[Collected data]
[Start of section]

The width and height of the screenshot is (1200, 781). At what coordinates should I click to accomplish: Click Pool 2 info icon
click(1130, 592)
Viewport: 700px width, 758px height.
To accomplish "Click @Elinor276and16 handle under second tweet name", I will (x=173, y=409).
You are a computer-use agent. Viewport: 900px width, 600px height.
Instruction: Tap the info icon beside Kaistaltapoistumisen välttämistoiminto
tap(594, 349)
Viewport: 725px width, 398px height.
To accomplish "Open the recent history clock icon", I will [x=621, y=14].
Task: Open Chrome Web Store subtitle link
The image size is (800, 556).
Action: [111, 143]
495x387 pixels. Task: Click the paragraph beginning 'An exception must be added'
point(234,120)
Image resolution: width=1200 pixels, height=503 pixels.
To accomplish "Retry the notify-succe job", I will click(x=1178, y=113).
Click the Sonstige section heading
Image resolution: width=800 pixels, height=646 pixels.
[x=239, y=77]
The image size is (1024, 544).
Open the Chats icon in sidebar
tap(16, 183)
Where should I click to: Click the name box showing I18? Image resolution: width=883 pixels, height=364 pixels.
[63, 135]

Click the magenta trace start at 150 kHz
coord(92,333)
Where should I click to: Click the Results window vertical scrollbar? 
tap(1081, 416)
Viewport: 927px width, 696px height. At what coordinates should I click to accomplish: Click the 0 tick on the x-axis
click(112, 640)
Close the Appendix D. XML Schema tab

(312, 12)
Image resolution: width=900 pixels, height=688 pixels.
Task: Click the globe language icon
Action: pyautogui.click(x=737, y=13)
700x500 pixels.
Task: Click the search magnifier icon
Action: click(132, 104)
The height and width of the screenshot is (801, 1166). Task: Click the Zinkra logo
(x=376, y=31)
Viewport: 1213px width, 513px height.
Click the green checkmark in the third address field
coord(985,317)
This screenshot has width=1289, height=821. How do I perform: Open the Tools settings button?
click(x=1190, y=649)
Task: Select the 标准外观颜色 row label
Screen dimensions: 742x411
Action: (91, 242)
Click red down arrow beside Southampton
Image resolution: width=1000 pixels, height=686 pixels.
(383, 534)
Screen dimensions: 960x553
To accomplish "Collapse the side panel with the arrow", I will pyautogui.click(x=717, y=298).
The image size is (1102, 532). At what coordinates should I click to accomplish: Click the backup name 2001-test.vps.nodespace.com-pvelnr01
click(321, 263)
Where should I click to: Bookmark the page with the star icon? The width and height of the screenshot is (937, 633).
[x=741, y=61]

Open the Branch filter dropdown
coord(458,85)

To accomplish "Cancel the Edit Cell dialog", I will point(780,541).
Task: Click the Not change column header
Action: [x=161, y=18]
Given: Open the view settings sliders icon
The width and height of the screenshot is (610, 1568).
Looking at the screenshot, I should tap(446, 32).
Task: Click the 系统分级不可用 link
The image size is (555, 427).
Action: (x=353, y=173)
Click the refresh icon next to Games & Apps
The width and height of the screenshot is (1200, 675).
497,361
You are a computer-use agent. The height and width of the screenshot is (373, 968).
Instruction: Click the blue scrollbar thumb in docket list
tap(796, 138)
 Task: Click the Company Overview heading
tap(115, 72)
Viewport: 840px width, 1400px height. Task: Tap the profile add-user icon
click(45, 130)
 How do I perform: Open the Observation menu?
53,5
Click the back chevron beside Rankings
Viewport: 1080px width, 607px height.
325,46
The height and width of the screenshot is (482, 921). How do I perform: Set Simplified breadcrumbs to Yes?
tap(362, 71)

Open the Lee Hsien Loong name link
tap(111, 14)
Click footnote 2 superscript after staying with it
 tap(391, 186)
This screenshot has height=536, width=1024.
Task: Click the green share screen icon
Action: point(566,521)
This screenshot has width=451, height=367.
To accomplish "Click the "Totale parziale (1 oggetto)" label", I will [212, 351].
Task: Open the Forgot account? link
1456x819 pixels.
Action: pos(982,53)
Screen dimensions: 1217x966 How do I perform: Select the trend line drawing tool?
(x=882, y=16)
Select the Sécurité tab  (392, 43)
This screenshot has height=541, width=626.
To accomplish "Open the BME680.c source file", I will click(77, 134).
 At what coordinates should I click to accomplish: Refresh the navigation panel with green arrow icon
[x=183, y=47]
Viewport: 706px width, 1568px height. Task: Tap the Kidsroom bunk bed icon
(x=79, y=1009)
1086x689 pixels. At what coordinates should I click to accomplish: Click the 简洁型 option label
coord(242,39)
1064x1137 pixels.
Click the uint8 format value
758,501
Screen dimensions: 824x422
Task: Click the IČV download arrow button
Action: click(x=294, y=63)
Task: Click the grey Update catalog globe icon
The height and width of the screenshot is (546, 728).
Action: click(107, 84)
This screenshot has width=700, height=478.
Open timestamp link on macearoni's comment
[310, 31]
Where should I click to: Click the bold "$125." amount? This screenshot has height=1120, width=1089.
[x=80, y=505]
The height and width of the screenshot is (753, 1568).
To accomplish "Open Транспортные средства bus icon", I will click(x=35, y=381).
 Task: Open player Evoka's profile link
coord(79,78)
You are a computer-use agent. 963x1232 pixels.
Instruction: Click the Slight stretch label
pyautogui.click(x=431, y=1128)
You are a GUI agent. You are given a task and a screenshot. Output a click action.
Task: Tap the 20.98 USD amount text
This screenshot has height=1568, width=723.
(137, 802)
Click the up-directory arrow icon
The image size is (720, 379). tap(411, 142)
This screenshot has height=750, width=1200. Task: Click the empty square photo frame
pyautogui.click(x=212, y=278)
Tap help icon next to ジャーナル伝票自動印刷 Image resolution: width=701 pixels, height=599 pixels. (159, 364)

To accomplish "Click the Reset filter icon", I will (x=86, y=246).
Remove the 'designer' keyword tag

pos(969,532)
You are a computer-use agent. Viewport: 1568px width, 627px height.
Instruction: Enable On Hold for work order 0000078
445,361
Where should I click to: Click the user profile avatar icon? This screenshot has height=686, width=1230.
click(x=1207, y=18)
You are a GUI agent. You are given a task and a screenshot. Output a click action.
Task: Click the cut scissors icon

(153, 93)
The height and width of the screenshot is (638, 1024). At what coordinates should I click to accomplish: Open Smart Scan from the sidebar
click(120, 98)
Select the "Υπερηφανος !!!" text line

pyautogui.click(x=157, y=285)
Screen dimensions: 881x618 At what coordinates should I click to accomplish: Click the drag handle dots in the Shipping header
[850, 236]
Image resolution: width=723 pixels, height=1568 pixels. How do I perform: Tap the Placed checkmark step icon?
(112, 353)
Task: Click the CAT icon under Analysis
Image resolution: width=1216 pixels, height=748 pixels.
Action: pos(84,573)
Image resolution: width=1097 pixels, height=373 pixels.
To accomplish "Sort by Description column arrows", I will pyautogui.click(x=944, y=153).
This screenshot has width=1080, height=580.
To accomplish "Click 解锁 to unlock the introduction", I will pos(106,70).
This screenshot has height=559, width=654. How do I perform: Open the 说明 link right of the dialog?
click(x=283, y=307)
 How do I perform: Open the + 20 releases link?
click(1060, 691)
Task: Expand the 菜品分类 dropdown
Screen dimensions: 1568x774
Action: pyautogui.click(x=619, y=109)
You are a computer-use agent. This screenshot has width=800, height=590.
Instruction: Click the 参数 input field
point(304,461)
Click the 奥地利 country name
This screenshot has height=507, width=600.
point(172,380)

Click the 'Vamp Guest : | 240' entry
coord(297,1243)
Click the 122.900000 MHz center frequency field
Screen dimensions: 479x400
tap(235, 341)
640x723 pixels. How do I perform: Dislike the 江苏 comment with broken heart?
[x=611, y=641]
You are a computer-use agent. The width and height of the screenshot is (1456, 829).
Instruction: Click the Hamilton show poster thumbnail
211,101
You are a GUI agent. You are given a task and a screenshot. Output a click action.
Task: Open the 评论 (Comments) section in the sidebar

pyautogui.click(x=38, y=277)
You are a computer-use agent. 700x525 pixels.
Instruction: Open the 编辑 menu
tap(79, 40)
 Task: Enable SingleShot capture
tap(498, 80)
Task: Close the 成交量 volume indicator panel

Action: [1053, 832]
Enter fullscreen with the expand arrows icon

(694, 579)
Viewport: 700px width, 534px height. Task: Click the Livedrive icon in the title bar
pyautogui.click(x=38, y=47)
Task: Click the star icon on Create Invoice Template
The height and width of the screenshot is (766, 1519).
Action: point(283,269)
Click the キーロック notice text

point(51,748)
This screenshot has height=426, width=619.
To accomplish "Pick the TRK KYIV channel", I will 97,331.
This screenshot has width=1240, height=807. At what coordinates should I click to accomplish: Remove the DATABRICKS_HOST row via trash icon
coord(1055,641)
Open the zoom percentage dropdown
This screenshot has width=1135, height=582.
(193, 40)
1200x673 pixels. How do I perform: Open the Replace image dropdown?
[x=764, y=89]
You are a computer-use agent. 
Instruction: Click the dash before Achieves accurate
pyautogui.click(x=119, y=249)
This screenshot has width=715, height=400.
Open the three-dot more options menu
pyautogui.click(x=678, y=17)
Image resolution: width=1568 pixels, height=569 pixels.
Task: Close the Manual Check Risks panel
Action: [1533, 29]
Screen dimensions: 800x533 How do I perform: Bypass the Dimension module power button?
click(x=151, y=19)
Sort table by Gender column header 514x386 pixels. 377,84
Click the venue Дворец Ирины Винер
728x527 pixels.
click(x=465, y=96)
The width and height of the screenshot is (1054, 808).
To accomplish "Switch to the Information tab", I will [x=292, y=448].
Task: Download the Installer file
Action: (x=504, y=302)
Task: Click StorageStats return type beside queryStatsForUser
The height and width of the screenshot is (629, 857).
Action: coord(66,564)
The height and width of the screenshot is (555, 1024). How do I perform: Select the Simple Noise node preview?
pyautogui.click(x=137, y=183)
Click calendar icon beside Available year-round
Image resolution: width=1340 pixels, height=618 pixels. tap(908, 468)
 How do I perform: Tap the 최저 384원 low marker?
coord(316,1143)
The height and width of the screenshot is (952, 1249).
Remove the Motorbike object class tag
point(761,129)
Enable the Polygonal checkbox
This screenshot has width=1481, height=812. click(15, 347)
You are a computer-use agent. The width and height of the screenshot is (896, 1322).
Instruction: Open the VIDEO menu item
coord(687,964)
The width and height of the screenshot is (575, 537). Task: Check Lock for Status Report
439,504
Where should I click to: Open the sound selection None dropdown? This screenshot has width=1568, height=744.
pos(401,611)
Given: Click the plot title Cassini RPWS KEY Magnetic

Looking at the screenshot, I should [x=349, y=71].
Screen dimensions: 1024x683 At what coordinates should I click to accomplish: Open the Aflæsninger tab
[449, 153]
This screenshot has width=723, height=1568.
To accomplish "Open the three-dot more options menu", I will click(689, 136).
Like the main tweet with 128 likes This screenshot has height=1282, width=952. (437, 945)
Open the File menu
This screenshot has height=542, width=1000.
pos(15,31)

[End of section]

__Problem description__
Take the lines above from the first through the one containing "Viewport: 1213px width, 513px height." and reproduce them exactly; include nothing else.

__Solution__
The width and height of the screenshot is (1200, 781). At what coordinates should I click to accomplish: Click Pool 2 info icon
click(1130, 592)
Viewport: 700px width, 758px height.
To accomplish "Click @Elinor276and16 handle under second tweet name", I will (x=173, y=409).
You are a computer-use agent. Viewport: 900px width, 600px height.
Instruction: Tap the info icon beside Kaistaltapoistumisen välttämistoiminto
tap(594, 349)
Viewport: 725px width, 398px height.
To accomplish "Open the recent history clock icon", I will [x=621, y=14].
Task: Open Chrome Web Store subtitle link
The image size is (800, 556).
Action: [111, 143]
495x387 pixels. Task: Click the paragraph beginning 'An exception must be added'
point(234,120)
Image resolution: width=1200 pixels, height=503 pixels.
To accomplish "Retry the notify-succe job", I will click(x=1178, y=113).
Click the Sonstige section heading
Image resolution: width=800 pixels, height=646 pixels.
[x=239, y=77]
The image size is (1024, 544).
Open the Chats icon in sidebar
tap(16, 183)
Where should I click to: Click the name box showing I18? Image resolution: width=883 pixels, height=364 pixels.
[63, 135]

Click the magenta trace start at 150 kHz
coord(92,333)
Where should I click to: Click the Results window vertical scrollbar? 
tap(1081, 416)
Viewport: 927px width, 696px height. At what coordinates should I click to accomplish: Click the 0 tick on the x-axis
click(112, 640)
Close the Appendix D. XML Schema tab

(312, 12)
Image resolution: width=900 pixels, height=688 pixels.
Task: Click the globe language icon
Action: pyautogui.click(x=737, y=13)
700x500 pixels.
Task: Click the search magnifier icon
Action: click(132, 104)
The height and width of the screenshot is (801, 1166). Task: Click the Zinkra logo
(x=376, y=31)
Viewport: 1213px width, 513px height.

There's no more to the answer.